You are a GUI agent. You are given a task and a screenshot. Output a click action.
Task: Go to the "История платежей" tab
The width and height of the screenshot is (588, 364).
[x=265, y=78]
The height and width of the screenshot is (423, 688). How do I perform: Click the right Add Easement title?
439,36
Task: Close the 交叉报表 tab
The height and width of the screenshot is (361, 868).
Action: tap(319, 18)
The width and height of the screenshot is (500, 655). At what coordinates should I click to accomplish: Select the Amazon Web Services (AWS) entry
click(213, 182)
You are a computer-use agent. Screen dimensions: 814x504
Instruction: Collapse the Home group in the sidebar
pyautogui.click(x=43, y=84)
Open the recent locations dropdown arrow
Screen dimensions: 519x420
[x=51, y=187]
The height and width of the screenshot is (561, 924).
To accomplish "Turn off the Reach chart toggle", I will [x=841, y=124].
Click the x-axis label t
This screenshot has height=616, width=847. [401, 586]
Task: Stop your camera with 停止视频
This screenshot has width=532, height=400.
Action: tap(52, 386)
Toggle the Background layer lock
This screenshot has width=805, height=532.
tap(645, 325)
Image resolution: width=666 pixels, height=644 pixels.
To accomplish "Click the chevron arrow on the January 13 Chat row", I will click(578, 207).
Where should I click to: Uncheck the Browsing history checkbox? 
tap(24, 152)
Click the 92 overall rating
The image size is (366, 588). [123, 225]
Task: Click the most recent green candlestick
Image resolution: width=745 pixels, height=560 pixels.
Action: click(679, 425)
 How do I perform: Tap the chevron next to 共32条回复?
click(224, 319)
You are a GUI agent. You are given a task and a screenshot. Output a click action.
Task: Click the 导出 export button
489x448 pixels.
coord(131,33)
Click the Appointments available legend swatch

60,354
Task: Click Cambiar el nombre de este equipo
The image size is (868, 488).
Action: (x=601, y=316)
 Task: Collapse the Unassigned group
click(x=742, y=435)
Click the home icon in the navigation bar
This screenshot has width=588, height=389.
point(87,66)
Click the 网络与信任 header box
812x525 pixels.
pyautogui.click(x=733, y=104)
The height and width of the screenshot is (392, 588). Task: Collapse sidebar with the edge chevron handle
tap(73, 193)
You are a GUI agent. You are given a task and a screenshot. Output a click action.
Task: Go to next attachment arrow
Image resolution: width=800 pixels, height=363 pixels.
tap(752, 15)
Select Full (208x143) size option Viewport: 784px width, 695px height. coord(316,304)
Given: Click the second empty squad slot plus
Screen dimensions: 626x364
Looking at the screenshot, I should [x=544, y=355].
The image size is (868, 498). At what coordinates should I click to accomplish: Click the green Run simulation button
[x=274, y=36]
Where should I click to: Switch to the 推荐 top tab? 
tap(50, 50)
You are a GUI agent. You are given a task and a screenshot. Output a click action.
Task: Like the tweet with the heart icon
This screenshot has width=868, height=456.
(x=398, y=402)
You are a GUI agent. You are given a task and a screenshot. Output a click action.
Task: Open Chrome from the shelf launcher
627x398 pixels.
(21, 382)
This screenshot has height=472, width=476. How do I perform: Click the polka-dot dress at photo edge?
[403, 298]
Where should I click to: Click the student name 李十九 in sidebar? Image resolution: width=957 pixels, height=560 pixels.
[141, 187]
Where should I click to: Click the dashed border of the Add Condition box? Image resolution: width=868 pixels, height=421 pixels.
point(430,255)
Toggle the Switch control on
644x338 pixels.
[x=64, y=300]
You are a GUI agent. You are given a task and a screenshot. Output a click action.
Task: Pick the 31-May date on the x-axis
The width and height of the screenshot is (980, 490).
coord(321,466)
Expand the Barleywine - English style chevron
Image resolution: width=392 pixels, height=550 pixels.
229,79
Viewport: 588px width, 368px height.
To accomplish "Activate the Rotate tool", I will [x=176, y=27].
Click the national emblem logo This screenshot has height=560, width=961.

┄┄┄┄┄┄

* **TASK STATEMENT**: Write out the material above exactly, leaving out no line.

* **REPLY TO THE TASK**:
You are a GUI agent. You are given a task and a screenshot. Output a click action.
Task: Go to the "История платежей" tab
The width and height of the screenshot is (588, 364).
[x=265, y=78]
The height and width of the screenshot is (423, 688). How do I perform: Click the right Add Easement title?
439,36
Task: Close the 交叉报表 tab
The height and width of the screenshot is (361, 868).
Action: tap(319, 18)
The width and height of the screenshot is (500, 655). At what coordinates should I click to accomplish: Select the Amazon Web Services (AWS) entry
click(213, 182)
You are a computer-use agent. Screen dimensions: 814x504
Instruction: Collapse the Home group in the sidebar
pyautogui.click(x=43, y=84)
Open the recent locations dropdown arrow
Screen dimensions: 519x420
[x=51, y=187]
The height and width of the screenshot is (561, 924).
To accomplish "Turn off the Reach chart toggle", I will [x=841, y=124].
Click the x-axis label t
This screenshot has height=616, width=847. [401, 586]
Task: Stop your camera with 停止视频
This screenshot has width=532, height=400.
Action: tap(52, 386)
Toggle the Background layer lock
This screenshot has width=805, height=532.
tap(645, 325)
Image resolution: width=666 pixels, height=644 pixels.
To accomplish "Click the chevron arrow on the January 13 Chat row", I will click(578, 207).
Where should I click to: Uncheck the Browsing history checkbox? 
tap(24, 152)
Click the 92 overall rating
The image size is (366, 588). [123, 225]
Task: Click the most recent green candlestick
Image resolution: width=745 pixels, height=560 pixels.
Action: click(679, 425)
 How do I perform: Tap the chevron next to 共32条回复?
click(224, 319)
You are a GUI agent. You are given a task and a screenshot. Output a click action.
Task: Click the 导出 export button
489x448 pixels.
coord(131,33)
Click the Appointments available legend swatch

60,354
Task: Click Cambiar el nombre de este equipo
The image size is (868, 488).
Action: (x=601, y=316)
 Task: Collapse the Unassigned group
click(x=742, y=435)
Click the home icon in the navigation bar
This screenshot has width=588, height=389.
point(87,66)
Click the 网络与信任 header box
812x525 pixels.
pyautogui.click(x=733, y=104)
The height and width of the screenshot is (392, 588). Task: Collapse sidebar with the edge chevron handle
tap(73, 193)
You are a GUI agent. You are given a task and a screenshot. Output a click action.
Task: Go to next attachment arrow
Image resolution: width=800 pixels, height=363 pixels.
tap(752, 15)
Select Full (208x143) size option Viewport: 784px width, 695px height. coord(316,304)
Given: Click the second empty squad slot plus
Screen dimensions: 626x364
Looking at the screenshot, I should [x=544, y=355].
The image size is (868, 498). At what coordinates should I click to accomplish: Click the green Run simulation button
[x=274, y=36]
Where should I click to: Switch to the 推荐 top tab? 
tap(50, 50)
You are a GUI agent. You are given a task and a screenshot. Output a click action.
Task: Like the tweet with the heart icon
This screenshot has width=868, height=456.
(x=398, y=402)
You are a GUI agent. You are given a task and a screenshot. Output a click action.
Task: Open Chrome from the shelf launcher
627x398 pixels.
(21, 382)
This screenshot has height=472, width=476. How do I perform: Click the polka-dot dress at photo edge?
[403, 298]
Where should I click to: Click the student name 李十九 in sidebar? Image resolution: width=957 pixels, height=560 pixels.
[141, 187]
Where should I click to: Click the dashed border of the Add Condition box? Image resolution: width=868 pixels, height=421 pixels.
point(430,255)
Toggle the Switch control on
644x338 pixels.
[x=64, y=300]
You are a GUI agent. You are given a task and a screenshot. Output a click action.
Task: Pick the 31-May date on the x-axis
The width and height of the screenshot is (980, 490).
coord(321,466)
Expand the Barleywine - English style chevron
Image resolution: width=392 pixels, height=550 pixels.
229,79
Viewport: 588px width, 368px height.
To accomplish "Activate the Rotate tool", I will [x=176, y=27].
Click the national emblem logo This screenshot has height=560, width=961.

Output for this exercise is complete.